THOMAS: I don’t know. I sometimes think that the healthier we get, the longer we live, the more anxious we get, we become, about getting sick. We are at some risk of being a hypochondriacal society. We just worry endlessly about illness when in real life most of us are pretty healthy, and when we do get something that goes wrong, most of the time it gets better in the morning. We are not threatened by disease always. And we really are…the human body is an extraordinarily well made invention. Not very many things do go wrong with it considering how many things could go wrong with it. But if you start thinking about how many things can go wrong with it, then you discover, looking in the mirror, that you’re about to come down with something awful.

HEFFNER: We just have about a minute left. Let me ask you about the impact of hypochondriasis. Quiet seriously. It makes us unhappy. Does it do us any real physical damage?

THOMAS: I don’t think so. Maybe it goads us into doing some things that are good for us. I think probably exercise is good for us. I don’t think exercise prevents disease, but I think exercise is per se by itself a good thing to do. It makes you feel better. And I think it induces most of us who smoke to stop smoking. It puts many of us on diets that make us thin and more attractive. It’s got its side benefits.

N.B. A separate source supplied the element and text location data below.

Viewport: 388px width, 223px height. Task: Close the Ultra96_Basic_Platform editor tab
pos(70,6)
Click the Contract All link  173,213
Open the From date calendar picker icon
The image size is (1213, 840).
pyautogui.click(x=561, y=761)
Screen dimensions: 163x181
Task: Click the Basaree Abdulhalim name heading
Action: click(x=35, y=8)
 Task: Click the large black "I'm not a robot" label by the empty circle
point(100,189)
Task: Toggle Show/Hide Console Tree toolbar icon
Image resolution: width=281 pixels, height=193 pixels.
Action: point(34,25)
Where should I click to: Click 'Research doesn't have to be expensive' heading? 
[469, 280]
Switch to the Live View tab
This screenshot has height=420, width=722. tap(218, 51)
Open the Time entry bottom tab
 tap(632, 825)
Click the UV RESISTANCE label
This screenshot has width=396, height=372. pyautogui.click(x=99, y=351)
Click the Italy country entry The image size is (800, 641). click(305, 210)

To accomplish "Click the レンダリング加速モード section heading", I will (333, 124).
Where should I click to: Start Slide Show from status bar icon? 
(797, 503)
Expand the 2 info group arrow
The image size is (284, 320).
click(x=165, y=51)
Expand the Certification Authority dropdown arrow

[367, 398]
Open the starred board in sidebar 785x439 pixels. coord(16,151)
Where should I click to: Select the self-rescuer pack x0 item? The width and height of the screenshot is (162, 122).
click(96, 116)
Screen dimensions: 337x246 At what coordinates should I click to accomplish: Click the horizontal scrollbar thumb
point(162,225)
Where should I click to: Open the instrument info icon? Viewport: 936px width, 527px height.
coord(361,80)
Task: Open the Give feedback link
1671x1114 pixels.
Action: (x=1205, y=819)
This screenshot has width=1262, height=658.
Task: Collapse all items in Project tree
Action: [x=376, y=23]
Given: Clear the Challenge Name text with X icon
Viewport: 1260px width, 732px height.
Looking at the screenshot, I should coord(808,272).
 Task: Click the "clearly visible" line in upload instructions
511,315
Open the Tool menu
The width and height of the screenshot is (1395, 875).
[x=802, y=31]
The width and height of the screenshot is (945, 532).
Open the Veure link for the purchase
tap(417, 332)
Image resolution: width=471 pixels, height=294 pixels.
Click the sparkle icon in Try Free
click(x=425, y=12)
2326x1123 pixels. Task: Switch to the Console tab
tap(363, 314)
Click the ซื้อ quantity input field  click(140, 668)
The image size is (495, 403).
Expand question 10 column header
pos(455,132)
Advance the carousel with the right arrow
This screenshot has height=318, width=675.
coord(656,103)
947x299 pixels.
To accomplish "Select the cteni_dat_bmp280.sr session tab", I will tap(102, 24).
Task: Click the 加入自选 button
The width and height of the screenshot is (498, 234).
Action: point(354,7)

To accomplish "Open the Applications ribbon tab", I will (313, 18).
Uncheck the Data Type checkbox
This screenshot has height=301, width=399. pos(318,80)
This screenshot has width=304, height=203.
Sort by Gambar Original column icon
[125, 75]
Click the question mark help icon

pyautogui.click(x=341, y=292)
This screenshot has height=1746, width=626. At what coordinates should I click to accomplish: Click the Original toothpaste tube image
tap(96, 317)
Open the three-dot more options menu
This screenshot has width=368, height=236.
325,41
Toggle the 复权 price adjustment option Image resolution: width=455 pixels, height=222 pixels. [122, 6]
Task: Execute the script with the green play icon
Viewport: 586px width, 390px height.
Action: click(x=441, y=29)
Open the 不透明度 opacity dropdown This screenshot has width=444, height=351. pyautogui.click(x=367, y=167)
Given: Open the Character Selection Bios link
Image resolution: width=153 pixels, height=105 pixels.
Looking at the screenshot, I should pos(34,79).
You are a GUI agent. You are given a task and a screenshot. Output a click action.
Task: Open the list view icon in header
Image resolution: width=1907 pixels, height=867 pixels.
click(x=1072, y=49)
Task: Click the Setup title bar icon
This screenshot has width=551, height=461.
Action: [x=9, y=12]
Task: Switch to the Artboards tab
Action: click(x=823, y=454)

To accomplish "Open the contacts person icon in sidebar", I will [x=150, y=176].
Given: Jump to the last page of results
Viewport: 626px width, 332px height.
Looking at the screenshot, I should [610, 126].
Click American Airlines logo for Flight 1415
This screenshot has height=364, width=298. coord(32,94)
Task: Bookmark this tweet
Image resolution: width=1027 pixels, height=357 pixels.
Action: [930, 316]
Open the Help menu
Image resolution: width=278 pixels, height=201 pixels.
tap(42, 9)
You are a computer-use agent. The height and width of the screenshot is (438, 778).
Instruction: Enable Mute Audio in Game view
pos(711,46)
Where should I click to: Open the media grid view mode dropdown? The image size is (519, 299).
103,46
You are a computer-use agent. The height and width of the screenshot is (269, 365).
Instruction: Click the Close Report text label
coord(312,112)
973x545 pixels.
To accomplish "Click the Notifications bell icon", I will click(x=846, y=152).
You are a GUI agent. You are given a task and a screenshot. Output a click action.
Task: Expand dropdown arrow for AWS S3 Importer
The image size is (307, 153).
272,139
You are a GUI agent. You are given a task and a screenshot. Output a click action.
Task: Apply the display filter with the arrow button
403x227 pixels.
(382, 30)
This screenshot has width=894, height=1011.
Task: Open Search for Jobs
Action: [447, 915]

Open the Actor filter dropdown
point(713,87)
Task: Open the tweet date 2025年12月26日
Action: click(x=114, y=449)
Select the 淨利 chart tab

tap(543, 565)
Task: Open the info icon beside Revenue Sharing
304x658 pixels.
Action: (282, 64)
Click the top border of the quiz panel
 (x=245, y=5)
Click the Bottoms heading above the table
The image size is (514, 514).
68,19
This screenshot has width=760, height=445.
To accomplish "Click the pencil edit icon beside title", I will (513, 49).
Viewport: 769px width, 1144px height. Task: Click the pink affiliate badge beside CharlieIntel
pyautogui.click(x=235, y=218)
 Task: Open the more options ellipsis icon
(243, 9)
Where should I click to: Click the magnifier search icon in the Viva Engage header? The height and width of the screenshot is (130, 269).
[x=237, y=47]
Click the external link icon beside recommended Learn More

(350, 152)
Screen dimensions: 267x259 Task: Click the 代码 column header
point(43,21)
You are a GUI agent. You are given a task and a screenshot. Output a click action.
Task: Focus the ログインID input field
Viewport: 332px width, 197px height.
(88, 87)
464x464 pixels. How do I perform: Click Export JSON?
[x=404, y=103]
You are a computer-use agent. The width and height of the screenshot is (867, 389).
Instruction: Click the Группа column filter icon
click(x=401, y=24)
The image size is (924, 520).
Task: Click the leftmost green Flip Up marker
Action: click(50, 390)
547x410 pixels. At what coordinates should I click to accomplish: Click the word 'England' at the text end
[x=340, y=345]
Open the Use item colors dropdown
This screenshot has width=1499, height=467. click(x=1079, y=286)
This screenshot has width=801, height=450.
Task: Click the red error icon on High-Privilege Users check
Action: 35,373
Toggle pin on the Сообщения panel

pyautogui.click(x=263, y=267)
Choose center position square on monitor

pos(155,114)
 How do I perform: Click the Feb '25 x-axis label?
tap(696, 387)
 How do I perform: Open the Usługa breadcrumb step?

HEFFNER: You mean a little hypochondriasis will go a long way…

THOMAS: Yeah.

HEFFNER: …and it may not be a bad way?

THOMAS: Just don’t inhale. (Laughter)

HEFFNER: (Laughter) Dr. Lewis Thomas, thank you so much for joining me today on THE OPEN MIND. And we’re going to do these two further programs; one on genetic manipulation and American science, and the other…I know that it’s very close to your heart…one in which we will deal with nuclear holocaust and your feelings about the potential on this planet.

THOMAS: Thanks very much.

HEFFNER: Thank you.

And thanks, too, to you in the audience. I hope that you, too, will join us again here on THE OPEN MIND. Meanwhile, as an old friend used to say, “Good night, and good luck”.